His voice was flat, without tone, deliberate. There was no identifiable accent, but he wasn't English.

'Why?'

'You will come.'

'Where to?'

'You will come.'

'I won't, you know,' I said pleasantly, and reached out and pressed the button which switched off the desk lamp.

The sudden total darkness got me two seconds advantage. I used them to stand up, pick up the heavy angled lamp, and swing the base of it round in an arc in the general direction of the mask which had spoken.

There was a dull thump as it connected, and a grunt. Damage, I thought, but no knock-out.

Mindful of the truncheon on my left I was out from behind the desk and sprinting towards the door. But no one was wasting time batting away in the darkness in the hope of hitting me. A beam of torchlight snapped out from his hand, swung round, dazzled on my face, and bounced as he came after me.

I swerved. Dodged. Lost my straight line to the door and saw sideways the rubber-face I'd hit with the lamp was purposefully on the move.
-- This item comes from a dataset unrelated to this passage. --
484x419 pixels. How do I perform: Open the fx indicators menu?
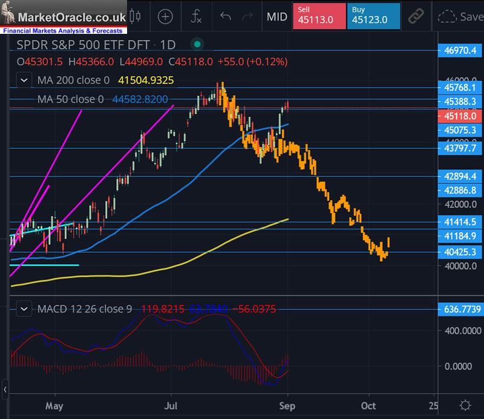click(196, 16)
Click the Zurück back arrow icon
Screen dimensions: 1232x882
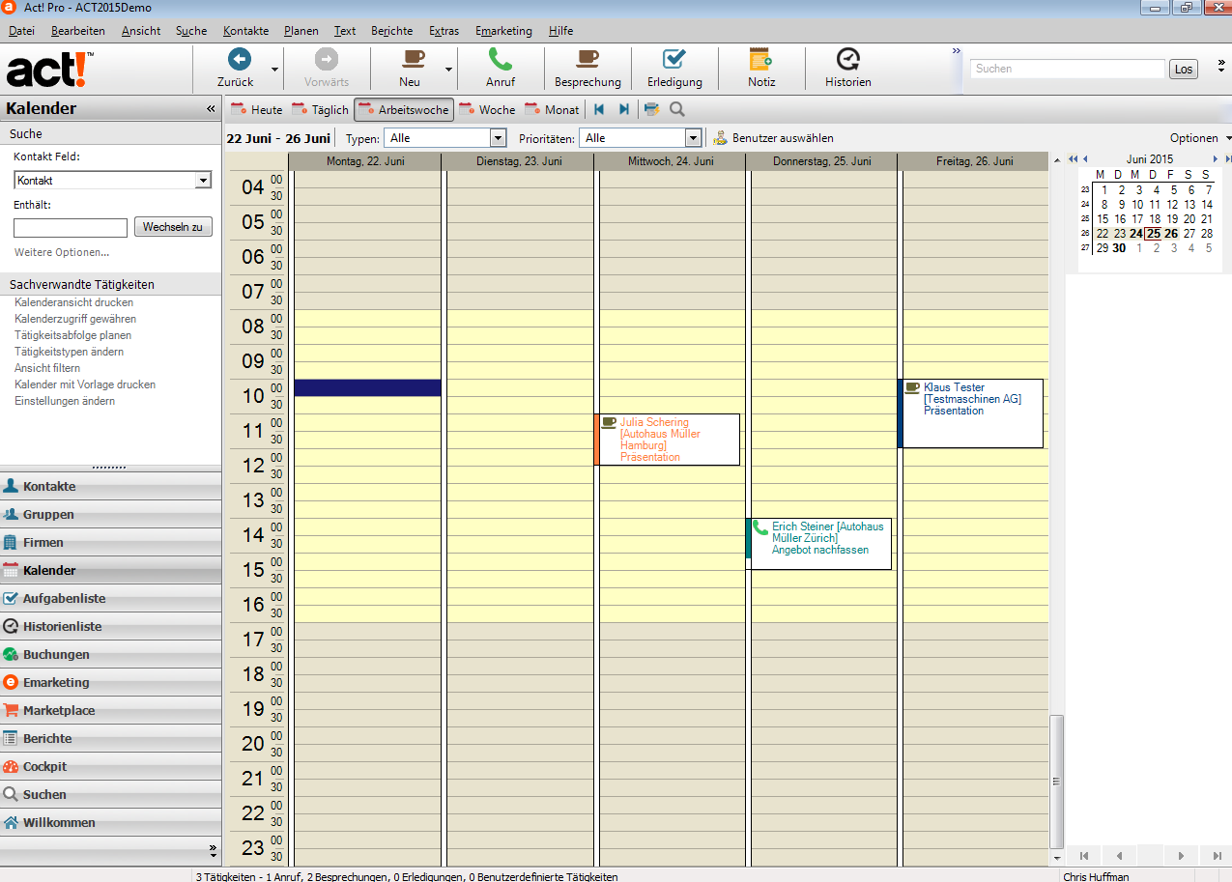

The torch beam flickered away, circled briefly, and steadied like a rock on the light switch beside the door. Before I could reach it the black gloved hand swept downwards and clicked on the five double wall brackets, ten naked candle bulbs coldly lighting the square wood-lined room.

There were two windows with green floor length curtains. One rug from Istanbul. Three unmatched William and Mary chairs. One sixteenth century oak chest. One flat walnut desk. Nothing else. An austere place, reflection of my father's austere and spartan soul.

I had always agreed that the best time to foil an abduction was at the moment it started: that merely obeying marching orders could save present pain but not long-term anxiety: that abductors might kill later but not at the beginning, and that if no one else's safety was at risk, it would be stupid to go without a fight.

Well, I fought.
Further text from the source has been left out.